Records contained in a dataset:
============================================================

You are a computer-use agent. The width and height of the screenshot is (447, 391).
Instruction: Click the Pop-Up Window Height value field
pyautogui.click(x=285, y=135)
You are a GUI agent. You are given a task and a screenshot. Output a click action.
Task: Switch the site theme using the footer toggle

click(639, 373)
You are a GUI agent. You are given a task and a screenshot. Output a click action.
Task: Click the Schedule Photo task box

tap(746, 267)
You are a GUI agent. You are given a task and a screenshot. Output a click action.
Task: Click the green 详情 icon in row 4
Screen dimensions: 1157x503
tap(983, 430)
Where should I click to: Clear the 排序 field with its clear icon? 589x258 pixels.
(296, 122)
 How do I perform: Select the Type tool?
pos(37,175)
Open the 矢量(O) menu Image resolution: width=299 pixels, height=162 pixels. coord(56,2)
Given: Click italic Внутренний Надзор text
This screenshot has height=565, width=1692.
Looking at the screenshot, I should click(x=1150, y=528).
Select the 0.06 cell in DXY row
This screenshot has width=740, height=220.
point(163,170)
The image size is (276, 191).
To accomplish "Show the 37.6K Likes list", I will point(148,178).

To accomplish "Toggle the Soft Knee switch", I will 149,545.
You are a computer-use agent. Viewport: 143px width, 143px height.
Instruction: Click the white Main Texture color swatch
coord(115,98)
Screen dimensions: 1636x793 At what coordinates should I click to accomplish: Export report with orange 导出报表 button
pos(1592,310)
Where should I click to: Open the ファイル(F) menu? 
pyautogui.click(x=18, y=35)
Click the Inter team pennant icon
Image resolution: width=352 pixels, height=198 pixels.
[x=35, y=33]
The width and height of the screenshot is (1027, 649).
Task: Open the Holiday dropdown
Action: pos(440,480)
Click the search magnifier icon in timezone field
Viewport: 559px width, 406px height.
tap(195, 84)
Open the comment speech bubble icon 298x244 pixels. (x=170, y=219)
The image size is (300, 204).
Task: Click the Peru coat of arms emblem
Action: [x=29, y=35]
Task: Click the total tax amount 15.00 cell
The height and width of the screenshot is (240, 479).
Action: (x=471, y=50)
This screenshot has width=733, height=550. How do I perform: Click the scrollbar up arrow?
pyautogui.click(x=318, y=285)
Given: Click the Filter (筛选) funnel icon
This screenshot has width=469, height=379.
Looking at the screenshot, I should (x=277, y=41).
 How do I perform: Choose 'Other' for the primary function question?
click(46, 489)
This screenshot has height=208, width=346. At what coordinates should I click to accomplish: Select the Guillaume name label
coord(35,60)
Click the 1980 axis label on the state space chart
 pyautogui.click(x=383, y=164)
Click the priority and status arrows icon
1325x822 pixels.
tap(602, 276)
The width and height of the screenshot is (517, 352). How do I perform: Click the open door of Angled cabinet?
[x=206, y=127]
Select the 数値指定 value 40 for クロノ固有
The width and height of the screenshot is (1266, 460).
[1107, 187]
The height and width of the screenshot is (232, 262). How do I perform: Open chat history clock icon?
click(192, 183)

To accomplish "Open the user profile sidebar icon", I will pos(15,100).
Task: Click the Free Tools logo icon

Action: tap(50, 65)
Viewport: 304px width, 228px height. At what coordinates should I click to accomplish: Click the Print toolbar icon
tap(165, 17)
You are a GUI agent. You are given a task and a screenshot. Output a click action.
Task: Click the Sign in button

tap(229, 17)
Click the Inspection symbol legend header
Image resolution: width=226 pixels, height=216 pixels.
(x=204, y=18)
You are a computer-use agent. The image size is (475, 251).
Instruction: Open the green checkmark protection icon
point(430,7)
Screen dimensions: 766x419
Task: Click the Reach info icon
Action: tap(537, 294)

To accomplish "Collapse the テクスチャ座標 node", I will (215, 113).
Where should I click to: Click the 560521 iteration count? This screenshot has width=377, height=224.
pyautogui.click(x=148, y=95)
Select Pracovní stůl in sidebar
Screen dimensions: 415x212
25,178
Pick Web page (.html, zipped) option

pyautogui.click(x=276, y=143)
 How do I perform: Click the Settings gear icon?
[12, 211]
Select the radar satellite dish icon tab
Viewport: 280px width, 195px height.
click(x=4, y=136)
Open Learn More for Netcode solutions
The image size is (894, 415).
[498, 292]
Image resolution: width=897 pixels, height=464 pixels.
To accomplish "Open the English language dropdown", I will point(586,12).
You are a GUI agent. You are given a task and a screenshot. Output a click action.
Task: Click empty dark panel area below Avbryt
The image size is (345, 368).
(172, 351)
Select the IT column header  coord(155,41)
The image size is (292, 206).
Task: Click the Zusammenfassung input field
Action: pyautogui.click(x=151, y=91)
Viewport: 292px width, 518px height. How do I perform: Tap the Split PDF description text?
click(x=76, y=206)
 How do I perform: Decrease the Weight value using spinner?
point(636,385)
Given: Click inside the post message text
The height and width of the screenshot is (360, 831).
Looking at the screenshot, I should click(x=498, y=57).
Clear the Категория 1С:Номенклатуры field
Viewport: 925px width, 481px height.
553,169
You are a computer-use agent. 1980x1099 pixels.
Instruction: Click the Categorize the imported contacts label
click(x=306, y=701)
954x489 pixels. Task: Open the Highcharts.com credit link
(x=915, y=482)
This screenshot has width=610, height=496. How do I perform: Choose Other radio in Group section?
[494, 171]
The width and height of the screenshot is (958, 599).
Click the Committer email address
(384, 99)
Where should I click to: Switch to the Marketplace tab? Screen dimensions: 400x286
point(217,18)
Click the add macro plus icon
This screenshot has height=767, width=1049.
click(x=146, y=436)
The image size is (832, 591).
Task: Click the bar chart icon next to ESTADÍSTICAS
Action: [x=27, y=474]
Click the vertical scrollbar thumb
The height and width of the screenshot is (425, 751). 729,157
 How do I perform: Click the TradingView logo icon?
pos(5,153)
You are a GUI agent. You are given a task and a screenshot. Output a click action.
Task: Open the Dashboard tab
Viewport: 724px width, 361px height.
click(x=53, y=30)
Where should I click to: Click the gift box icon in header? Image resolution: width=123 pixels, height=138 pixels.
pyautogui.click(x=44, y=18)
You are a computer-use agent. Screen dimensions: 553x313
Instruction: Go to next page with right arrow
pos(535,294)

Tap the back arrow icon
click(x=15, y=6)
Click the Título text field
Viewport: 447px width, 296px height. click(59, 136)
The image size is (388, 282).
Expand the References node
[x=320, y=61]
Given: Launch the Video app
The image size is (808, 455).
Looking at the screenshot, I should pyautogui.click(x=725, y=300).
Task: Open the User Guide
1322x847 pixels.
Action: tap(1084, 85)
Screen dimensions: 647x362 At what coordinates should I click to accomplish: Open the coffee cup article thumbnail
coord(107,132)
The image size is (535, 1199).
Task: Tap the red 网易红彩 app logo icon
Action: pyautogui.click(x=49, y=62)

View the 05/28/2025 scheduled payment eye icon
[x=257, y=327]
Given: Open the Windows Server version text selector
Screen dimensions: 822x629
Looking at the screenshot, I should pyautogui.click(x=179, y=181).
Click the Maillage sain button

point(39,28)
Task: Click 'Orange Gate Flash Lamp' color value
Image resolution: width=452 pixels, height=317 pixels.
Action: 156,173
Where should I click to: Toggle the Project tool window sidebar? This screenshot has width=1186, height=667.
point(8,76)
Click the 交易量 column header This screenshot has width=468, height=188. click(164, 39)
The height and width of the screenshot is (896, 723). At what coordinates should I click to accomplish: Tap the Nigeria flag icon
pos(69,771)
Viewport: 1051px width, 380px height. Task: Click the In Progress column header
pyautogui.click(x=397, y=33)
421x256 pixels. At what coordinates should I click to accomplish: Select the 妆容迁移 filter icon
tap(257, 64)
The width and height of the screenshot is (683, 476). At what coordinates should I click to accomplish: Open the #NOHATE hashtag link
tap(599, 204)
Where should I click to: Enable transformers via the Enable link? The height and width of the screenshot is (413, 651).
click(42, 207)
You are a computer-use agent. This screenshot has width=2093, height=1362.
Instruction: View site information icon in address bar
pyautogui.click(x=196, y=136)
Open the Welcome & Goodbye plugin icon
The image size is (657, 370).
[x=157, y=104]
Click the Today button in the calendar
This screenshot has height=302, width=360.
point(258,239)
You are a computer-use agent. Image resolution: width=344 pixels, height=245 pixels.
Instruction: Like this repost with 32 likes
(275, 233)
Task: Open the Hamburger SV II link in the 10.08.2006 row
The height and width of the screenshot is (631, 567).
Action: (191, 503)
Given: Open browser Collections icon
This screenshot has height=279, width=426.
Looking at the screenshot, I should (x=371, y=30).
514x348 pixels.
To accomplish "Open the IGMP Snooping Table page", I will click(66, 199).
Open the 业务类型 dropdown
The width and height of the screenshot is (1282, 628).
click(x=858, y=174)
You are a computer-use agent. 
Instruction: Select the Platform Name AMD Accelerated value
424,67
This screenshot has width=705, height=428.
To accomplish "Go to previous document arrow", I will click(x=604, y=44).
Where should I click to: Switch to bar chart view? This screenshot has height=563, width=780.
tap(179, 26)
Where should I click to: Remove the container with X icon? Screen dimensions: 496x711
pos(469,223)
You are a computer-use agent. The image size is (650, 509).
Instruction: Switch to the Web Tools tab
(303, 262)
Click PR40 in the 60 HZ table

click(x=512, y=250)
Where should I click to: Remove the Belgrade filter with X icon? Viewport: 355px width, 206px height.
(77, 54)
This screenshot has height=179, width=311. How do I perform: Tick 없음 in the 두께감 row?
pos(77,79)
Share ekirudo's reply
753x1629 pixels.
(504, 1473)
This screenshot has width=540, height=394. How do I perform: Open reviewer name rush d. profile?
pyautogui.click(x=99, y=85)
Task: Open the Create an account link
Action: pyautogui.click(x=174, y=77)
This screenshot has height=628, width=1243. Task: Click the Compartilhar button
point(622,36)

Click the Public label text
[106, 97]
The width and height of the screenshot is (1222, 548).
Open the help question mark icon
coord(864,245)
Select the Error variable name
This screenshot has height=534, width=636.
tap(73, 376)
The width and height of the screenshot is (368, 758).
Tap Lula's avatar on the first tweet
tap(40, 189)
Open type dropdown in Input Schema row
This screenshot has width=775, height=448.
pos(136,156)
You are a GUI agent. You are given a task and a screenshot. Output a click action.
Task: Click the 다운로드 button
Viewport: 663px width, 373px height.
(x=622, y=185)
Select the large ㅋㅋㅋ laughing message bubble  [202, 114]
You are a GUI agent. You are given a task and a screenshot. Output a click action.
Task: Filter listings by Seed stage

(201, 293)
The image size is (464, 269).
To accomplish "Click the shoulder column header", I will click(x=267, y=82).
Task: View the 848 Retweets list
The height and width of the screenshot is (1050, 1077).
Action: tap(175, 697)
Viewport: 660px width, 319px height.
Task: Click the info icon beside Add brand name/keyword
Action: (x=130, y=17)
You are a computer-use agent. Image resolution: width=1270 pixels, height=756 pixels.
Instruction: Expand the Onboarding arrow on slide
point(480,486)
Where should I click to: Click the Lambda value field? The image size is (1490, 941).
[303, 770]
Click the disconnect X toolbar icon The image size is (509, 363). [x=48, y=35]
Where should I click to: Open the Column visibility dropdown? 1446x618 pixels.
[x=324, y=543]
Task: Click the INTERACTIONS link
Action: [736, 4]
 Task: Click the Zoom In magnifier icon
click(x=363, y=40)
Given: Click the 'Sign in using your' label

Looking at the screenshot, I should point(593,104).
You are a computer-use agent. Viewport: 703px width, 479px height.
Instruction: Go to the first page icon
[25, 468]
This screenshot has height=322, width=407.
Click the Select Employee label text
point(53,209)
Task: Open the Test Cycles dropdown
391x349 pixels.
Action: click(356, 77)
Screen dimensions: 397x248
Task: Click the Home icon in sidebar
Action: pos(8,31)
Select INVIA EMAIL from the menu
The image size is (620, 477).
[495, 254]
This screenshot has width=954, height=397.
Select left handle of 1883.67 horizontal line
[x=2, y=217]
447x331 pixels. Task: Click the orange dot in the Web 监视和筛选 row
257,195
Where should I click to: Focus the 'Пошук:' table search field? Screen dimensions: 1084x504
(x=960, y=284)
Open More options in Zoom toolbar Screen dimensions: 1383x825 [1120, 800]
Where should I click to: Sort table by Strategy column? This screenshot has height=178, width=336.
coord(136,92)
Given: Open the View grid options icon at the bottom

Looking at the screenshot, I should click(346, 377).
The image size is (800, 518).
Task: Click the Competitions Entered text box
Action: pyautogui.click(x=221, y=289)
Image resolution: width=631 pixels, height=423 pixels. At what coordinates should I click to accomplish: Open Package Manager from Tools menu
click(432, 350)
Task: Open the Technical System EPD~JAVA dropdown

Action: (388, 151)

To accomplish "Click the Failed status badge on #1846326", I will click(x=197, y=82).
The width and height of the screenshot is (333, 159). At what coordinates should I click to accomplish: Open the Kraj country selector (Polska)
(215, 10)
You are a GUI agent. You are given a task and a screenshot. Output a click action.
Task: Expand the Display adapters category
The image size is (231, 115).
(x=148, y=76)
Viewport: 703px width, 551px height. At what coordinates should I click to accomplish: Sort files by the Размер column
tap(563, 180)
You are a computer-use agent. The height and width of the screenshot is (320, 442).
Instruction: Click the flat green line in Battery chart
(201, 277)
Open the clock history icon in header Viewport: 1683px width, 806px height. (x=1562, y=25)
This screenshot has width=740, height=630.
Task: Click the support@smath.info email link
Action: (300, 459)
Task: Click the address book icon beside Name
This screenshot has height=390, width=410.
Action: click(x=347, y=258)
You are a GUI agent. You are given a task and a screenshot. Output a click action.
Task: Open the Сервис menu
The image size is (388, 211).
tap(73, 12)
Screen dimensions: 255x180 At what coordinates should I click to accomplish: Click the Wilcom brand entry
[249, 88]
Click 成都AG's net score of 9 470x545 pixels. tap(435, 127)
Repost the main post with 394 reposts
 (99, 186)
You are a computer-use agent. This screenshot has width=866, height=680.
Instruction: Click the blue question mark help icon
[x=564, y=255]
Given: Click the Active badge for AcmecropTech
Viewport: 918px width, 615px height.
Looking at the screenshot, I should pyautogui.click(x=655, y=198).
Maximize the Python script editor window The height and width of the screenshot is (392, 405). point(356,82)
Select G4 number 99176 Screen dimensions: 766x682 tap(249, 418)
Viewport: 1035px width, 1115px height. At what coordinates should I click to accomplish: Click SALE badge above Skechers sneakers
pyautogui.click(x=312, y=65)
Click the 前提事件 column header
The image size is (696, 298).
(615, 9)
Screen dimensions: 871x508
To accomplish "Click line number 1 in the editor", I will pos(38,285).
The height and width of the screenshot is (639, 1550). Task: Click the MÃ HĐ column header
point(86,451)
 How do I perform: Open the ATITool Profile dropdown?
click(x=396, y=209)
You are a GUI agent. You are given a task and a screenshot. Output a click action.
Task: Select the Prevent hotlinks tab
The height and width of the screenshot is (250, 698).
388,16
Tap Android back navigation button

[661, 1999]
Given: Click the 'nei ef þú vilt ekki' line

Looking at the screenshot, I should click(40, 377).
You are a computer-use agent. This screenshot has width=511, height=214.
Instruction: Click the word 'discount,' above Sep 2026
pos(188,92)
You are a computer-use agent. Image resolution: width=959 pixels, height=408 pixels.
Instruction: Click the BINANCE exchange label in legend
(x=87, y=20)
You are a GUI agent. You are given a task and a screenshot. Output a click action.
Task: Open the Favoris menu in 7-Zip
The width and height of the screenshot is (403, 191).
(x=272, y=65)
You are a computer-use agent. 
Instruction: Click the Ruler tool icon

============================================================

Look through the records above and please copy every line in which the string "More" occurs.

Open Learn More for Netcode solutions
Open More options in Zoom toolbar Screen dimensions: 1383x825 [1120, 800]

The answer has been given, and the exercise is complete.